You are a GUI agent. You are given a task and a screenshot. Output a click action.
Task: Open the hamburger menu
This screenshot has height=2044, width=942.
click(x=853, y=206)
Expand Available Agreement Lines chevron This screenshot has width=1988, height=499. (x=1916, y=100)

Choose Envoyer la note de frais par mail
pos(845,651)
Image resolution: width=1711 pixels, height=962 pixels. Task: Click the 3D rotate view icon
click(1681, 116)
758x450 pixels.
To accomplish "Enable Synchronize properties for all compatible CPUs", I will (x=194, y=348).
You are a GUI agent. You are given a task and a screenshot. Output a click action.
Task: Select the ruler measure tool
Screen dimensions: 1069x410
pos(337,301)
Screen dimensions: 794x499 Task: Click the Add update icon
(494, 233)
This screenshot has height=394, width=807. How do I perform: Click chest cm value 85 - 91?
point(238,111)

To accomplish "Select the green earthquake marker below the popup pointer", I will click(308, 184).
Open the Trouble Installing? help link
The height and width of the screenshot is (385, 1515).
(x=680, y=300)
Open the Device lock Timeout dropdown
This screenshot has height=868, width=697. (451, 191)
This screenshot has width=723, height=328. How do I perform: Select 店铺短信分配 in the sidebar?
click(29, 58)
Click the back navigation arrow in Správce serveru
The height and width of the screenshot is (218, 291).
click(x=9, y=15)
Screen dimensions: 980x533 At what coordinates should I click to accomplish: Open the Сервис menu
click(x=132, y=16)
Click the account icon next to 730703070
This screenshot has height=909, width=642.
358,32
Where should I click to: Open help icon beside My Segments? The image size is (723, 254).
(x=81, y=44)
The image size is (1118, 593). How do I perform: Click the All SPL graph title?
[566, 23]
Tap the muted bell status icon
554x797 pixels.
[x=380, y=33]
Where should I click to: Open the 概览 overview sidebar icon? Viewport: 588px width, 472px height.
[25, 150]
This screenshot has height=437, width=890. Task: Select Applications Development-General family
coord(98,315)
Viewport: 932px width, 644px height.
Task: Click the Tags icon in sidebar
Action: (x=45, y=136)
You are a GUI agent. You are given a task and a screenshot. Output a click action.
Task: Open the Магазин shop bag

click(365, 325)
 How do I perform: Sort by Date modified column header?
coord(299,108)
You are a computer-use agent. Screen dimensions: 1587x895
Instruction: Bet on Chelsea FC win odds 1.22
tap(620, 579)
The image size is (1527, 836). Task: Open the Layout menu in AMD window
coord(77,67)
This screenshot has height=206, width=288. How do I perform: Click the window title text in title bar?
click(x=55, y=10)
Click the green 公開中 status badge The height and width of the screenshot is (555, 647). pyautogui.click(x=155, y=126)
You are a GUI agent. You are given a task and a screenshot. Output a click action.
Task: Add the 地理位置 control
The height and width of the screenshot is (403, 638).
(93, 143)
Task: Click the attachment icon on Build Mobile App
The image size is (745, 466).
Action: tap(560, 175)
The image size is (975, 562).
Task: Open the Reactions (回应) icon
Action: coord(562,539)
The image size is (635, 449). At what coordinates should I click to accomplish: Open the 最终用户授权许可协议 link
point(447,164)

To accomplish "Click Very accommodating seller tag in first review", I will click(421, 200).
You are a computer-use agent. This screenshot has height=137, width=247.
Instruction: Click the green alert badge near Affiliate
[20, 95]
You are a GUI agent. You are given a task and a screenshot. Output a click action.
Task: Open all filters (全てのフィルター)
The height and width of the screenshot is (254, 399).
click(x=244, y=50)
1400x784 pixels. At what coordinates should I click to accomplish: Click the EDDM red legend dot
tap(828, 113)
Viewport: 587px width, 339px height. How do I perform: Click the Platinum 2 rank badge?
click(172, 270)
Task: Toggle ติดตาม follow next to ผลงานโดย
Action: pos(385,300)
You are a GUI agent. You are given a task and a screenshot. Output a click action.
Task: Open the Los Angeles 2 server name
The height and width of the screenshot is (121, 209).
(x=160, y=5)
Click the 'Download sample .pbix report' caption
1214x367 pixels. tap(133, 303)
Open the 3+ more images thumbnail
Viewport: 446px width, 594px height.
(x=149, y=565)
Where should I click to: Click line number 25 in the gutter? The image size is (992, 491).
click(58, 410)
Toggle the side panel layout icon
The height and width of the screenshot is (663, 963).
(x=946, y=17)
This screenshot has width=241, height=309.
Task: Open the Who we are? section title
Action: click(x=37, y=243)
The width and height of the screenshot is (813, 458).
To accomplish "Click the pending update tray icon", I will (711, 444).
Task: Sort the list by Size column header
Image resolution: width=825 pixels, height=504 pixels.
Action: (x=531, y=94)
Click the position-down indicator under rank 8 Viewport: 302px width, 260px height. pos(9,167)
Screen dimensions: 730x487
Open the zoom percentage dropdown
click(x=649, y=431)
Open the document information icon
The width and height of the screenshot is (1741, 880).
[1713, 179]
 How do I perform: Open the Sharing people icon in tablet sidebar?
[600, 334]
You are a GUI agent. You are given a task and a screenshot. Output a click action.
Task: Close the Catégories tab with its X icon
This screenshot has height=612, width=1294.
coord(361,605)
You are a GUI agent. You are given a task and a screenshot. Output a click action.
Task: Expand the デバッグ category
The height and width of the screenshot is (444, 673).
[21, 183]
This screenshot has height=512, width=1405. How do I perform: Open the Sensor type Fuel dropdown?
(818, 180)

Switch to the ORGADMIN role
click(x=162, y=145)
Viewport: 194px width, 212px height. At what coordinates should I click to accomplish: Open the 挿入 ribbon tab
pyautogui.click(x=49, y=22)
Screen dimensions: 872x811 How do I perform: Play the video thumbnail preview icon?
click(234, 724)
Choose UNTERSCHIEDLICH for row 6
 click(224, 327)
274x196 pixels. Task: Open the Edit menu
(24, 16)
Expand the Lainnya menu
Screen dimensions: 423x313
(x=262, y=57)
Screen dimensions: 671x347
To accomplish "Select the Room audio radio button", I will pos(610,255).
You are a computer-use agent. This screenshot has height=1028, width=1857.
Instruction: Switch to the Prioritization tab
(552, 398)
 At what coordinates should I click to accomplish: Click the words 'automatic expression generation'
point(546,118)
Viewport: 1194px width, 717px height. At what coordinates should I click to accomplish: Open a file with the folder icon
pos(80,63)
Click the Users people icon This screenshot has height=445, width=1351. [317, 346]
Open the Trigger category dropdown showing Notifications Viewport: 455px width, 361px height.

- - -

■ **TASK DETAILS**: The lines holding the string "category" are what is needed from the material above.

■ **RESULT OF THE EXERCISE**:
Task: Expand the デバッグ category
Open the Trigger category dropdown showing Notifications Viewport: 455px width, 361px height.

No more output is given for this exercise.